High-throughput sequencing has also clarified how mutations occurred in the human genome, directly providing a timescale for human evolutionary studies from the sequence data. Effective population size N and speciation time T are scaled by μ, the number of mutations per nucleotide per generation, which is estimated based on sequence comparison. The value of μ in the human genome had been estimated based on a phylogenetic approach, calculating nucleotide sequence divergence between orthologous sequences of human and chimpanzee with the fossil record as a calibration (Eyre-Walker and Keightley, 1999; Nachman and Crowell, 2000). On the other hand, high-throughput sequencing directly counts the number of mutations per nucleotide per generation by calling de novo mutations in the human germline based on a whole-genome comparison between parents and children (Campbell et al., 2012; Conrad et al., 2011; Kong et al., 2012; Michaelson et al., 2012; Roach et al., 2010). These studies have also updated our understanding of the tempo and mode of de novo mutations, leading to an elucidation of aspects of human evolutionary history ranging from speciation between humans and great apes to mitosis and meiosis in the germline taking place at this moment.
High-throughput DNA sequencing is becoming a core technology for genetic studies owing to the rapid increase in its throughput and the progress of in silico post-sequencing analysis methods (Koboldt et al., 2013). In addition, a dramatic reduction in sequencing cost facilitates on-demand high-throughput sequence production optimized to an experimental plan. Here, I introduce recent progress in our understanding of the tempo and mode of spontaneous mutations in the human and great ape genomes based on high-throughput sequencing. I then review the achievements of human evolutionary studies based on massive sequence information. Finally, I consider how we handle large-scale sequence information for human evolutionary studies.

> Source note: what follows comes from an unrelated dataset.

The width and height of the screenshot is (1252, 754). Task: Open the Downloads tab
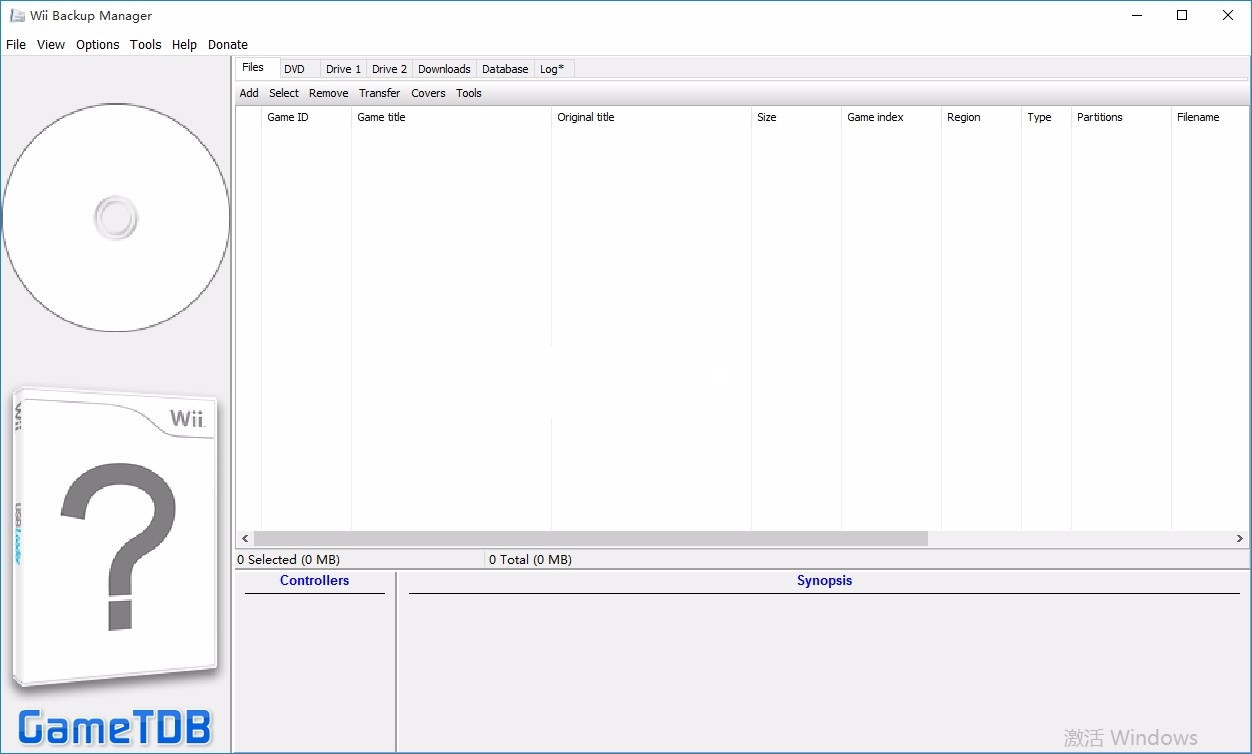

Analysis of the enormous amount of data yielded by high-throughput sequencers has demonstrated newly occurring mutations that were identified by comparing the genome sequences of parents and offspring. Differences between these genome sequences are formed by de novo mutations, which arose in the parents’ germlines and were inherited by their children. Based on such pedigree genome sequencing, the de novo mutation rate in the human nuclear genome was estimated as approximately 0.96−1.3 × 10–8 per nucleotide per generation (Table 1) (Besenbacher et al., 2015; Campbell et al., 2012; Conrad et al., 2011; Kong et al., 2012; Michaelson et al., 2012; Roach et al., 2010). This mutation rate is half the rate estimated from a molecular phylogenetic approach using processed pseudogenes of human and chimpanzee (2.5 × 10–8 per nucleotide per generation; Table 1) (Nachman and Crowell, 2000).

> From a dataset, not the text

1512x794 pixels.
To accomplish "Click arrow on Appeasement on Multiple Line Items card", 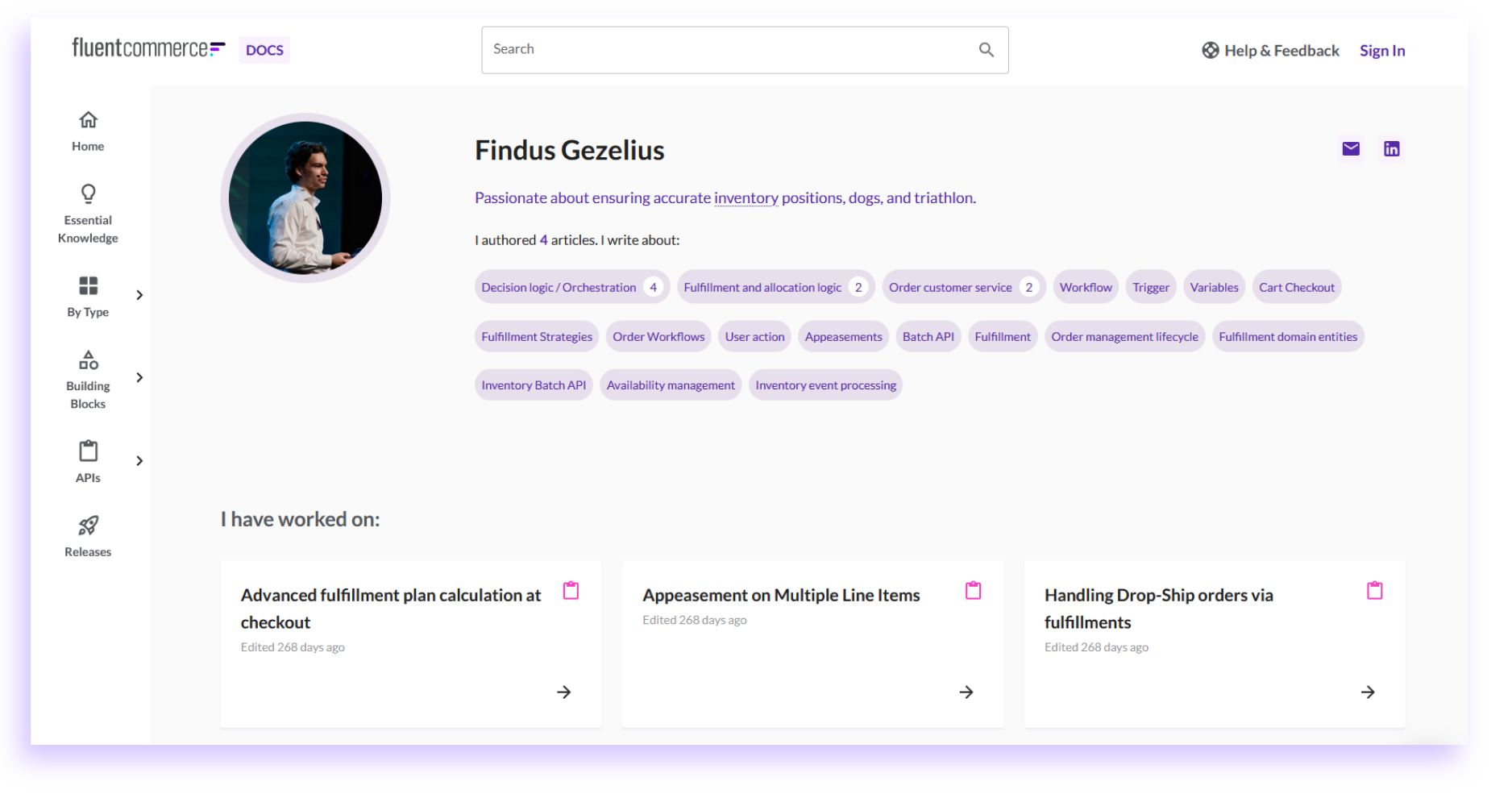I will point(966,692).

Nachman and Crowell (2000) estimated the mutation rate from the equation k = 2μT/g+4μN, assuming a nucleotide sequence difference between human and chimpanzee (k) of 0.0133, speciation divergence (T) time between these species at 5 million years ago, ancestral population size at speciation (N) of 10,000, and generation time (g) of 20 years. However, recently discovered ancestral hominid fossils have pushed the speciation time back (see WHOLEGENOME SEQUENCES DISENTANGLE ANCESTRAL HUMAN EVOLUTIONARY HISTORY), and population genetic analyses at the whole-genome scale have indicated a larger ancestral population size than that used in the mutation rate estimation. In addition, the nucleotide divergence (k = 0.0133) included the insertion-deletion rate, whereas only single-nucleotide changes should be considered as nucleotide divergence for comparing the mutation rates between the phylogenetic and high-throughput sequencing approaches. These observations are likely to provide a lower mutation rate even with the phylogenetic approach. Indeed, assuming k of 0.012 after excluding indels, N ranging from 59,300 to 122,000 (Hara et al., 2012; Scally et al., 2012), T at 6 million years ago, and a generation time of 20–25 years, I calculated μ as 1.10–1.67 × 10–8, which is comparable with the estimates based on high-throughput sequencing (Table 1).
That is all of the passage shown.